All of lore.kernel.org
 help / color / mirror / Atom feed
From: Saeed Mahameed <saeed@kernel.org>
To: "David S. Miller" <davem@davemloft.net>,
	Jakub Kicinski <kuba@kernel.org>,
	Jason Gunthorpe <jgg@nvidia.com>
Cc: Leon Romanovsky <leonro@nvidia.com>,
	linux-rdma@vger.kernel.org, netdev@vger.kernel.org,
	Moshe Shemesh <moshe@nvidia.com>,
	Saeed Mahameed <saeedm@nvidia.com>
Subject: [for-next v2 17/17] net/mlx5: Add clarification on sync reset failure
Date: Wed, 23 Feb 2022 15:39:30 -0800	[thread overview]
Message-ID: <20220223233930.319301-18-saeed@kernel.org> (raw)
In-Reply-To: <20220223233930.319301-1-saeed@kernel.org>

From: Moshe Shemesh <moshe@nvidia.com>

In case devlink reload action fw_activate failed in sync reset stage,
use the new MFRL field reset_state to find why it failed and share this
clarification with the user.

Signed-off-by: Moshe Shemesh <moshe@nvidia.com>
Signed-off-by: Saeed Mahameed <saeedm@nvidia.com>
---
 .../net/ethernet/mellanox/mlx5/core/devlink.c | 10 +---
 .../ethernet/mellanox/mlx5/core/fw_reset.c    | 57 ++++++++++++++++---
 .../ethernet/mellanox/mlx5/core/fw_reset.h    |  3 +-
 .../net/ethernet/mellanox/mlx5/core/port.c    | 20 +++++--
 include/linux/mlx5/driver.h                   |  3 +
 5 files changed, 74 insertions(+), 19 deletions(-)

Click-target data
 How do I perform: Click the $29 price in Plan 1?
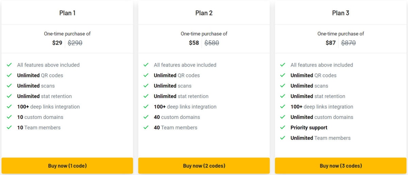[x=57, y=43]
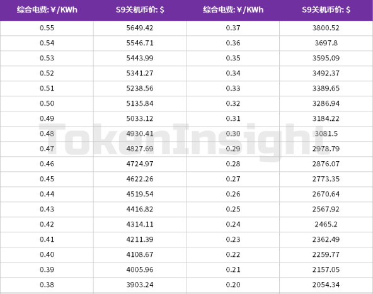Click the cell with value 0.50
Image resolution: width=373 pixels, height=294 pixels.
tap(47, 104)
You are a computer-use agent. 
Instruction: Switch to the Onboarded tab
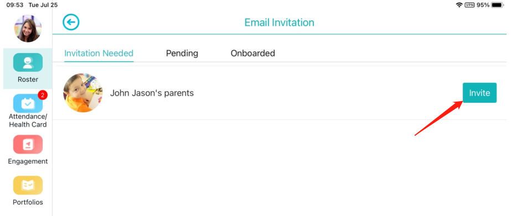pos(252,53)
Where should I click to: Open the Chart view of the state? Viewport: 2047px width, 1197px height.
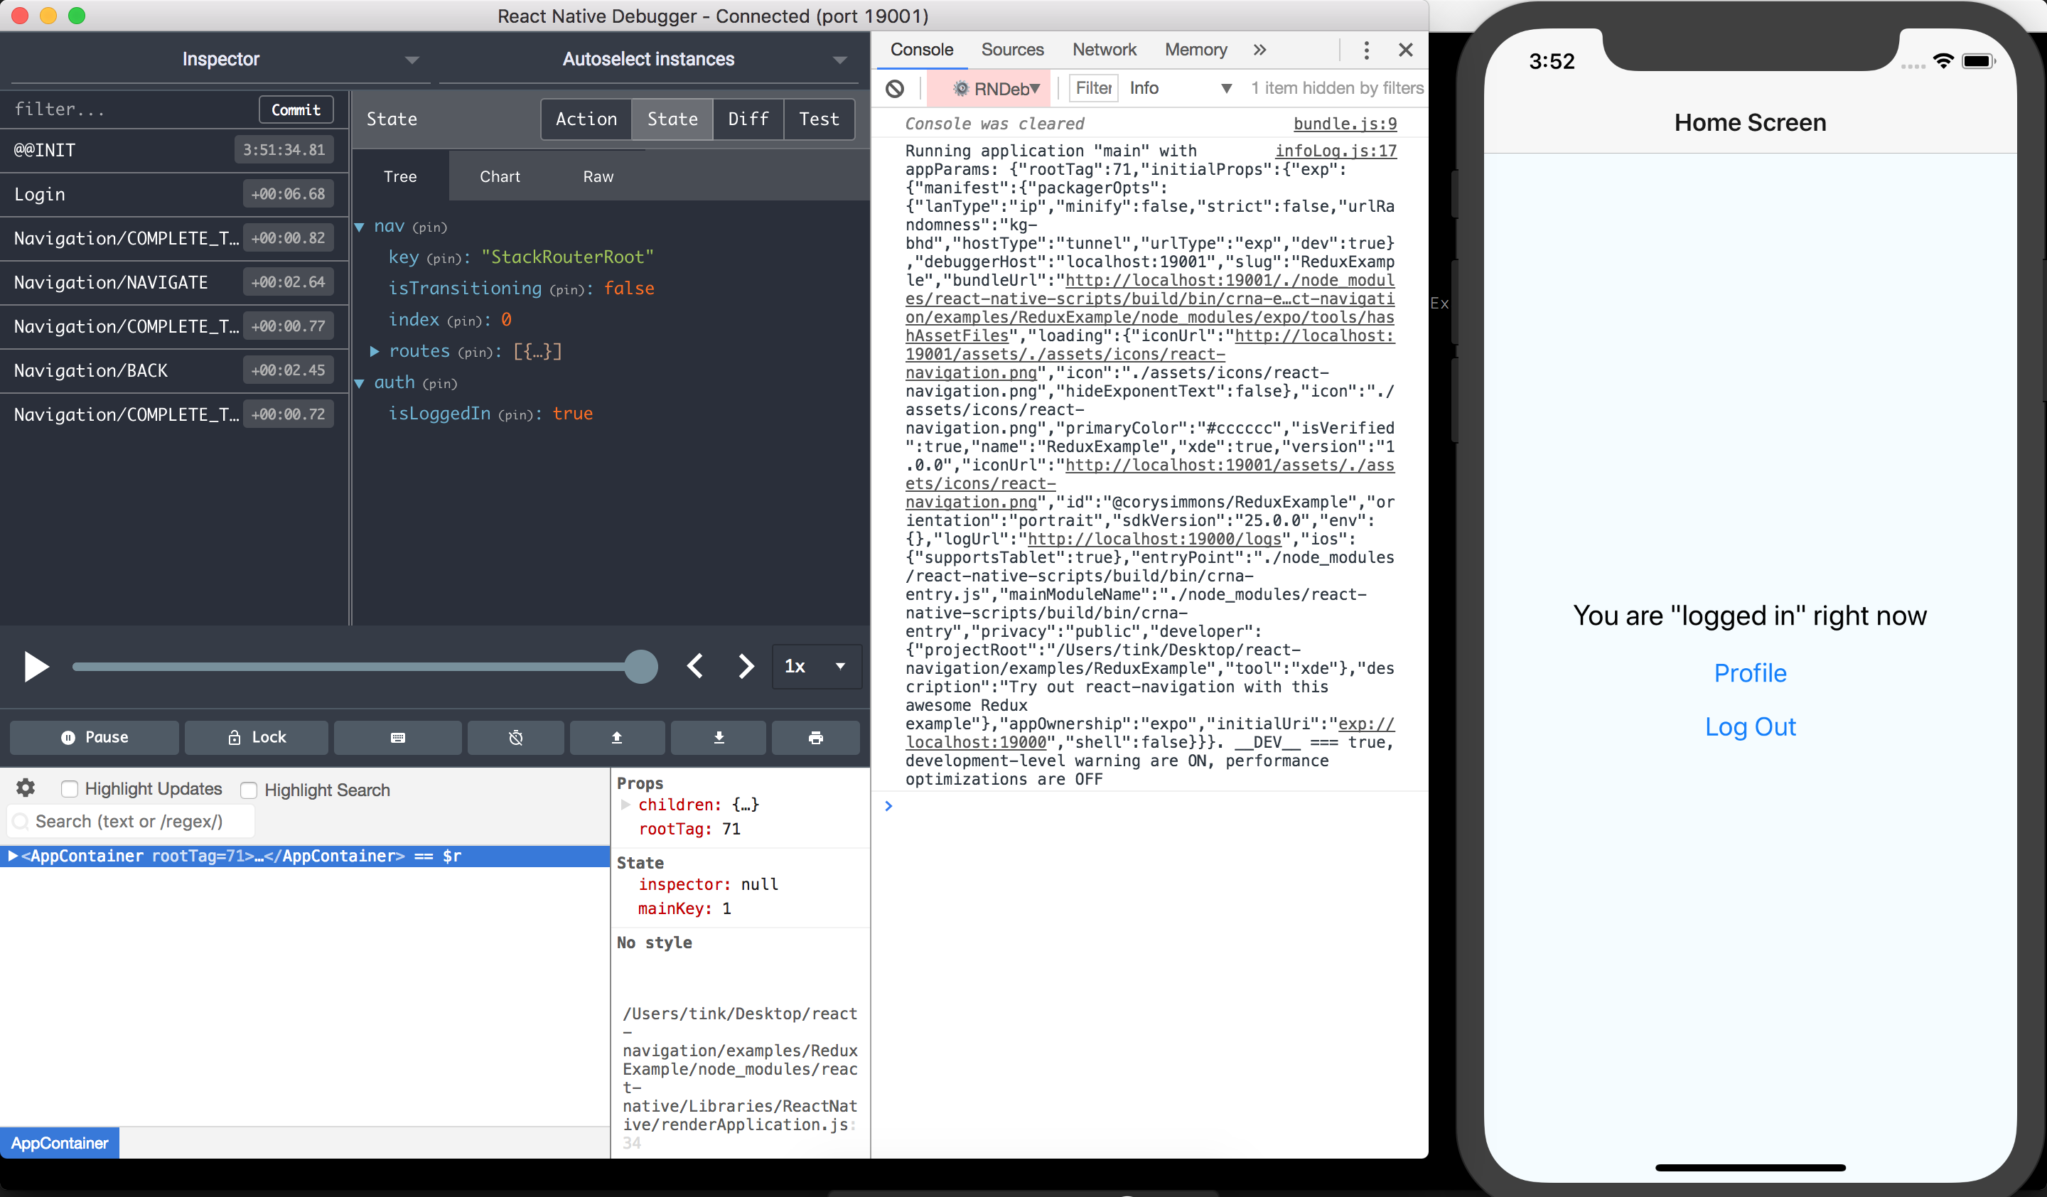coord(499,176)
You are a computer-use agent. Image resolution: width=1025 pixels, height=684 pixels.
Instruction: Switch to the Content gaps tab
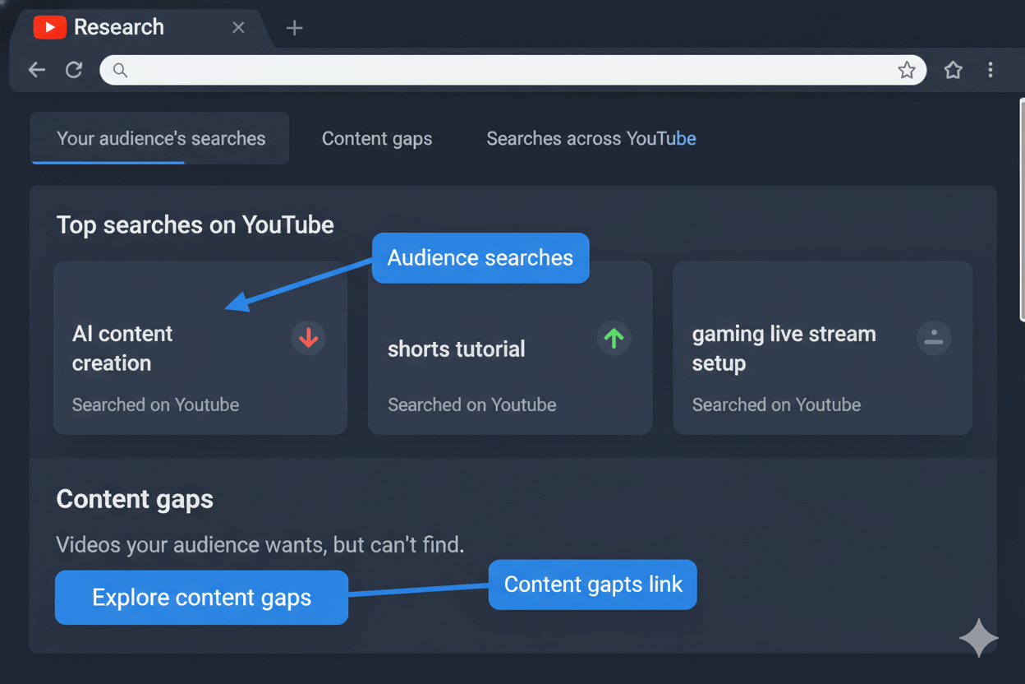[x=377, y=138]
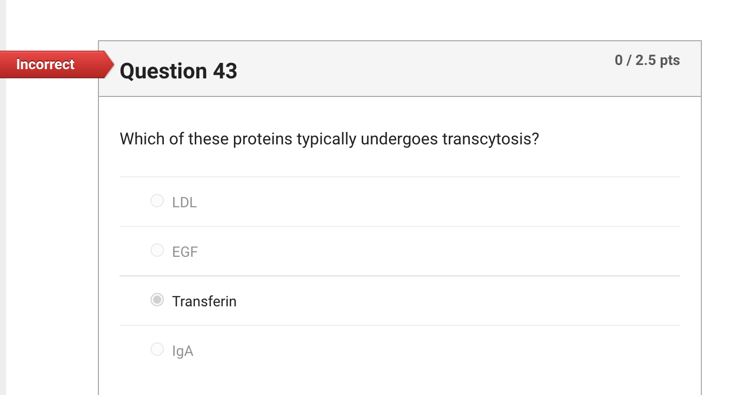Click the EGF answer label text

(185, 252)
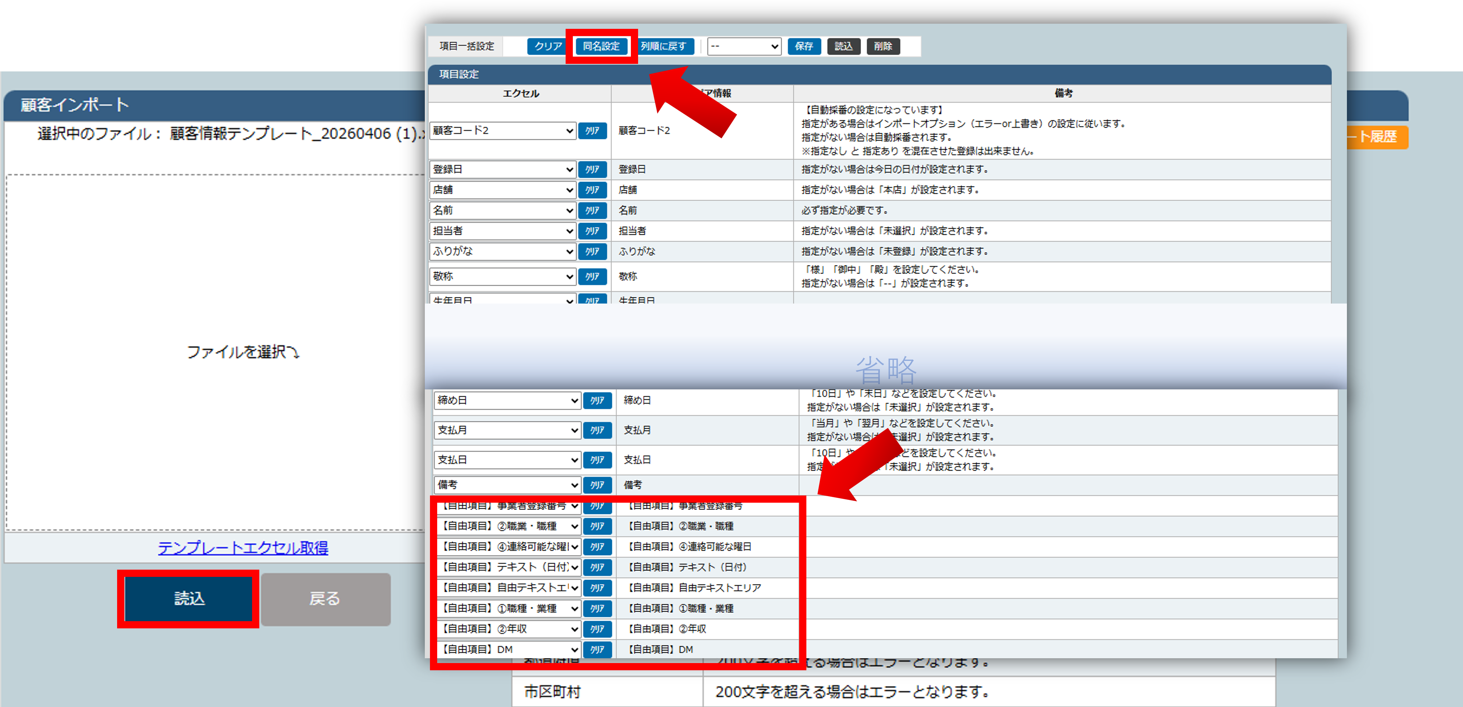Open the テンプレートエクセル取得 link
This screenshot has width=1463, height=707.
click(243, 547)
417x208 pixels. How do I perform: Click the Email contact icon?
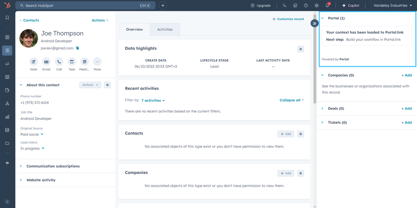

The exercise – Continue the mlx5 sync reset patch email from the point where it stops. None of these lines are needed.

The result –
diff --git a/drivers/net/ethernet/mellanox/mlx5/core/devlink.c b/drivers/net/ethernet/mellanox/mlx5/core/devlink.c
index d1093bb2d436..057dde6f4417 100644
--- a/drivers/net/ethernet/mellanox/mlx5/core/devlink.c
+++ b/drivers/net/ethernet/mellanox/mlx5/core/devlink.c
@@ -100,15 +100,11 @@ static int mlx5_devlink_reload_fw_activate(struct devlink *devlink, struct netli
 	}
 
 	net_port_alive = !!(reset_type & MLX5_MFRL_REG_RESET_TYPE_NET_PORT_ALIVE);
-	err = mlx5_fw_reset_set_reset_sync(dev, net_port_alive);
+	err = mlx5_fw_reset_set_reset_sync(dev, net_port_alive, extack);
 	if (err)
-		goto out;
+		return err;
 
-	err = mlx5_fw_reset_wait_reset_done(dev);
-out:
-	if (err)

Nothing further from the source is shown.